Introduction: Large anterior skull base (ASB) meningiomas are occasionally highly vascular, and
are supplied predominantly by the anterior and posterior ethmoidal arteries which
are branches of the ophthalmic artery. Effective preoperative embolization of these
lesions is thwarted by concerns of retrograde embolization of the ophthalmic artery
with visual loss or blindness. The standard goal of early intraoperative devascularization
of these meningiomas at the basal dural attachment is often difficult until there
has been substantial tumor decompression. As such, resection of these lesions is often
coupled with lengthy operative times and significant blood loss. Endoscopic transnasal
approaches provide direct access to the ethmoidal arteries, and ASB meningiomas are
largely devascularized early on in the course of surgical resection. However, endoscopic
resection of larger ASB meningiomas has been associated with lengthy resection times,
subtotal resection, and increased rate of postoperative CSF leak. In an effort to
decrease operative time and blood loss we have adopted a surgical strategy that incorporates
endoscopic transnasal devascularization of the tumor as a means to complement the
strengths of an open surgical approach. We present our institutional experience with
two cases in which we treated large (>4 cm) ASB meningiomas with a combined approach—endoscopic
transnasal sacrifice of the anterior and posterior ethmoidal arteries followed by
open subfrontal resection.
Methods: Two patients with large ASB meningiomas underwent endoscopic transnasal ligation
of the bilateral anterior and posterior ethmoidal arteries. Immediately afterwards,
both patients underwent a subfrontal approach (one bifrontal craniotomy, one unilateral
FTOZ) for tumor resection.
Results: Endoscopic transnasal ligation was performed successfully in both patients. Subsequent
surgical resection was completed in ~4.5 hours with an estimated blood loss of 150cc
in each case. A complete resection was obtained in one of the patients, and a small
dural tail remained in the other (contralateral to the side of approach).

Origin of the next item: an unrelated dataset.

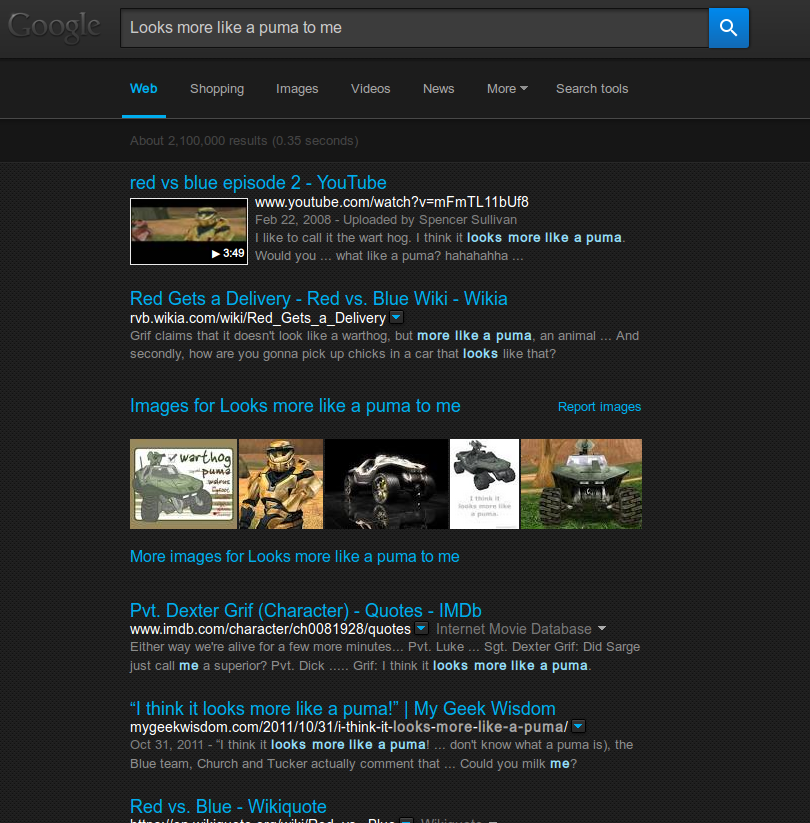Viewport: 810px width, 823px height.
Task: Switch to the Images tab
Action: [x=297, y=89]
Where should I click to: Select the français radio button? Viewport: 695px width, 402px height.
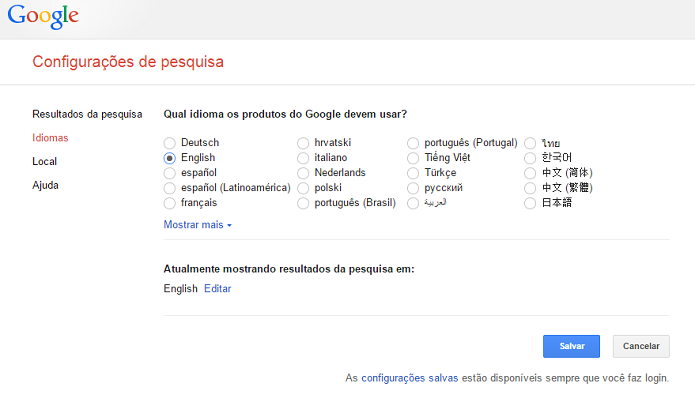pyautogui.click(x=170, y=203)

Conclusion: Endoscopic transnasal sacrifice of the anterior and posterior ethmoidal arteries
immediately prior to open surgical resection appears to be a safe alternative for
resection of large ASB meningiomas and may translate into shorter operative times
with lower blood loss. It is a novel strategy that combines the advantages of endoscopic,
microscopic, transfacial and transcranial techniques in a single operation.